## SÉRIE D'EXERCICES:
1: Pour chacune des affirmations suivantes, dites si elle concorde avec le texte sur la militarisation du nord de l’Australie en répondant par oui ou par non, et citez mot pour mot les termes du texte qui tranchent.
(a) La base américaine de Darwin accueille désormais plus de 2.000 marines.
(b) Les plans d’envoi des B-52 ont été débattus au parlement australien.
(c) En 2011, c’est un gouvernement libéral australien qui a adhéré au «pivot vers l’Asie».
2: Transcrivez sans rien modifier le passage du texte sur la militarisation du nord de l’Australie qui commence par « En 2011, le » et se poursuit jusqu’à « de guerre américaine. ».

La militarisation du nord de l’Australie dément les affirmations selon lesquelles l’intensification de l’agression américaine serait une réponse aux récents développements relatifs à Taïwan.

En 2011, le gouvernement travailliste australien de l’époque a adhéré au «pivot vers l’Asie» des États-Unis, un vaste renforcement militaire dans toute la région Asie-Pacifique, dirigé contre la Chine. Cela comprenait l’établissement d’une nouvelle base américaine à Darwin, qui accueille désormais plus de 2.000 marines, et d’autres mesures intégrant l’Australie dans la machine de guerre américaine.

Dans le cadre de la stratégie «Bataille air-mer» du Pentagone, élaborée lors du lancement du «pivot», l’Australie et son nord sont appelés à jouer un rôle décisif en tant qu’«ancre du sud» pendant une guerre contre la Chine. L’Australie sera un point de départ pour les avions de guerre américains et alliés et une base d’étape pour imposer un blocus des principales routes maritimes de la région, des routes dont la Chine dépend pour la plupart de ses matières premières et son commerce.

Le déploiement des B-52 est un avertissement que ces plans de longue date sont en train d’être activés.

Ces manoeuvres, ainsi que l’ensemble du programme de guerre mondiale mené par les États-Unis, prennent la forme d’une conspiration contre la population. Les plans d’envoi des B-52 n’ont jamais fait l’objet d’un débat au parlement australien, et encore moins d’une annonce publique. Au lieu de cela, ils ont été élaborés lors de discussions à huis clos entre les gouvernements, les armées et les services de renseignements américains et australiens. «Four Corners» les a découverts dans des documents d’appels d’offres américains.

## DONNÉES FOURNIES:
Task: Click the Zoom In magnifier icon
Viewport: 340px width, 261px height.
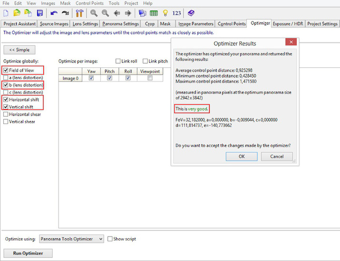Action: point(94,13)
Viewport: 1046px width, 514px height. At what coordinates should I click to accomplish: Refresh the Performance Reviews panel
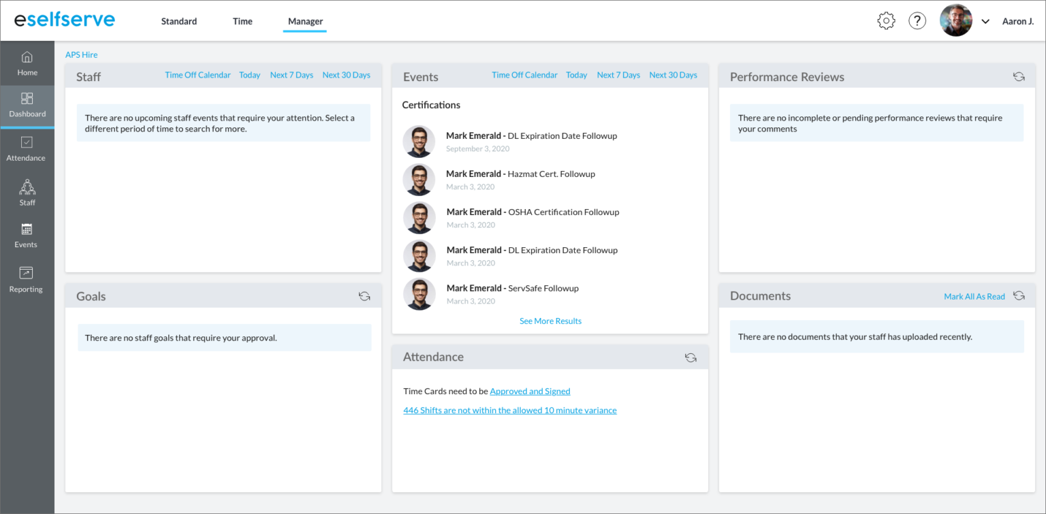click(x=1019, y=77)
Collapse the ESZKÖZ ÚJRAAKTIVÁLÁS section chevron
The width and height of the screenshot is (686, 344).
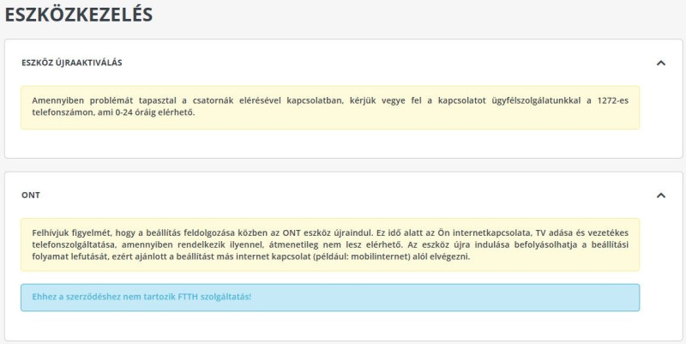coord(660,63)
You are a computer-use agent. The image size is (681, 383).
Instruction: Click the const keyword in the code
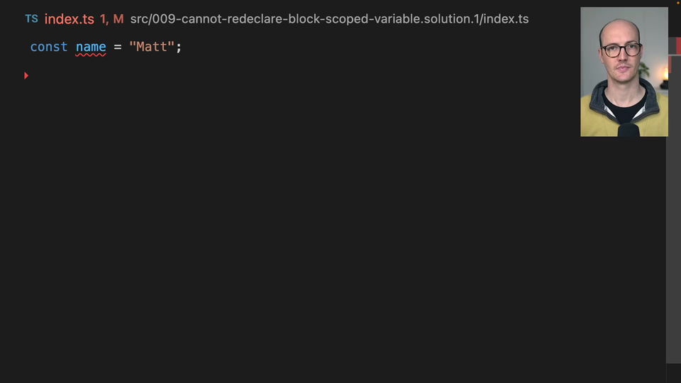coord(49,47)
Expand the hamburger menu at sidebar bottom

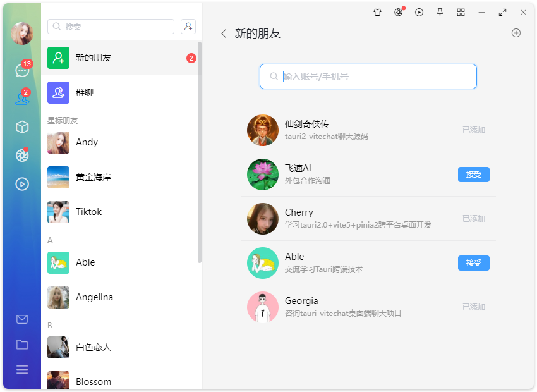coord(22,369)
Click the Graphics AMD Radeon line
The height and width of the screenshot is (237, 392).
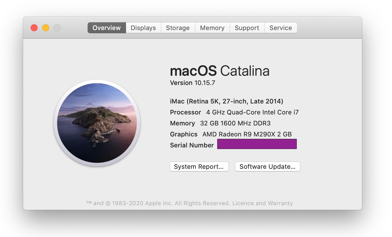tap(231, 134)
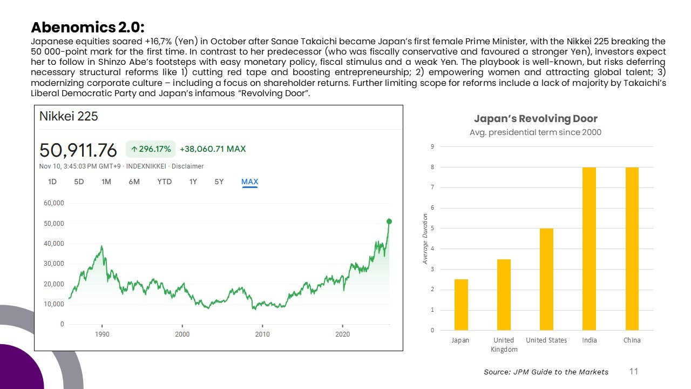Switch chart to 1Y view
This screenshot has width=691, height=389.
pyautogui.click(x=193, y=182)
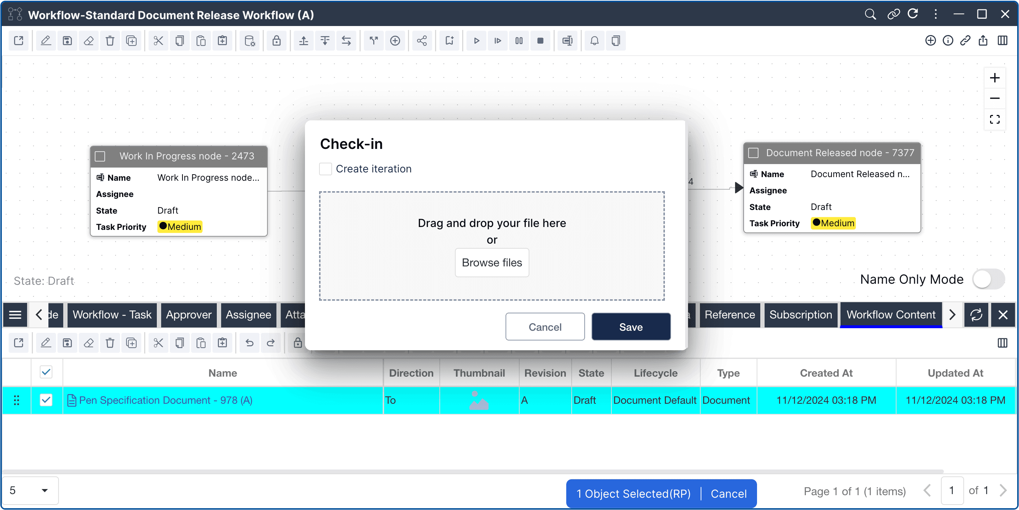Viewport: 1019px width, 510px height.
Task: Zoom in canvas with plus button
Action: tap(994, 78)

## RÉPONSES AUX EXERCICES:
1:
(a) Oui : « une nouvelle base américaine à Darwin, qui accueille désormais plus de 2.000 marines »
(b) Non : « Les plans d’envoi des B-52 n’ont jamais fait l’objet d’un débat au parlement australien »
(c) Non : « En 2011, le gouvernement travailliste australien de l’époque a adhéré au «pivot vers l’Asie» »

2:
En 2011, le gouvernement travailliste australien de l’époque a adhéré au «pivot vers l’Asie» des États-Unis, un vaste renforcement militaire dans toute la région Asie-Pacifique, dirigé contre la Chine. Cela comprenait l’établissement d’une nouvelle base américaine à Darwin, qui accueille désormais plus de 2.000 marines, et d’autres mesures intégrant l’Australie dans la machine de guerre américaine.